Today, I'm going to speak about bleeding complications from treating patients with acute [deep vein thrombosis] DVT or pulmonary embolism (PE), either with dabigatran [Pradaxa, Boehringer Ingelheim] or with low-molecular-weight heparin as a bridge to warfarin.

There seems to be a lot of concern among professionals and among the lay public about bleeding rates with the novel oral anticoagulants. There are many television commercials from lawyers suggesting that the bleeding rates on the novel oral anticoagulants are actually higher than those with warfarin.

But, in fact, this has been studied in carefully performed randomized controlled trials, and what is found in treating acute DVT and acute venous thromboembolism (VTE) is that, in fact, the bleeding rates with the novel oral anticoagulants are considerably lower than those with low-molecular-weight heparin as a bridge to warfarin. Fatal bleeds, major bleeds, and intracranial hemorrhage are reduced by the order of about 50% compared with low-molecular-weight heparin as a bridge to warfarin when treating acute PE or acute DVT.

What I'm going to do now is drill down on a specific study that was recently published, looking at the experience treating acute VTE either with dabigatran or with low-molecular-weight heparin as a bridge to warfarin [Dr Goldhaber is a coauthor].[1] This study did a meta-analysis of the RE-COVER I study[2] and the RE-COVER II study,[3] comprising about 5000 patients with acute DVT or acute PE. What was found is that the bleeding complication rate with dabigatran of any bleeding was about 40% lower than that with low-molecular-weight heparin as a bridge to warfarin.

In addition, there was a marked reduction in clinically relevant nonmajor bleeding events with dabigatran compared with warfarin. So, it turns out, in this specific trial of patients with acute venous thromboembolism, whether one looks at any bleeding or whether one looks at clinically relevant nonmajor bleeding, dabigatran had a much better safety profile than warfarin.
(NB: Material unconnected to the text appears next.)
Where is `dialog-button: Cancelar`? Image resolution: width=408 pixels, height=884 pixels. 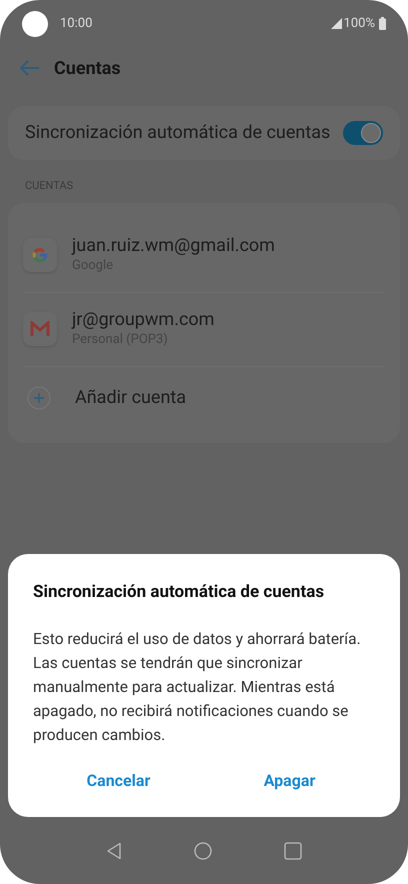 dialog-button: Cancelar is located at coordinates (118, 781).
When one adds into the equation the added convenience of using a novel oral anticoagulant, which is given in fixed dose — where you don't have to worry about getting any laboratory coagulation values or any dose adjustment — dabigatran becomes an important option, just like the other novel oral anticoagulants, for treatment of acute DVT and pulmonary embolism. I think we could use these data to reassure our patients that the science and that the clinical trials supported a better safety profile for the novel oral anticoagulants than for warfarin — with respect to reduced bleeding with the novel oral anticoagulants — in the treatment of acute PE and acute DVT.

This is Dr Sam Goldhaber signing off for the Clot Blog.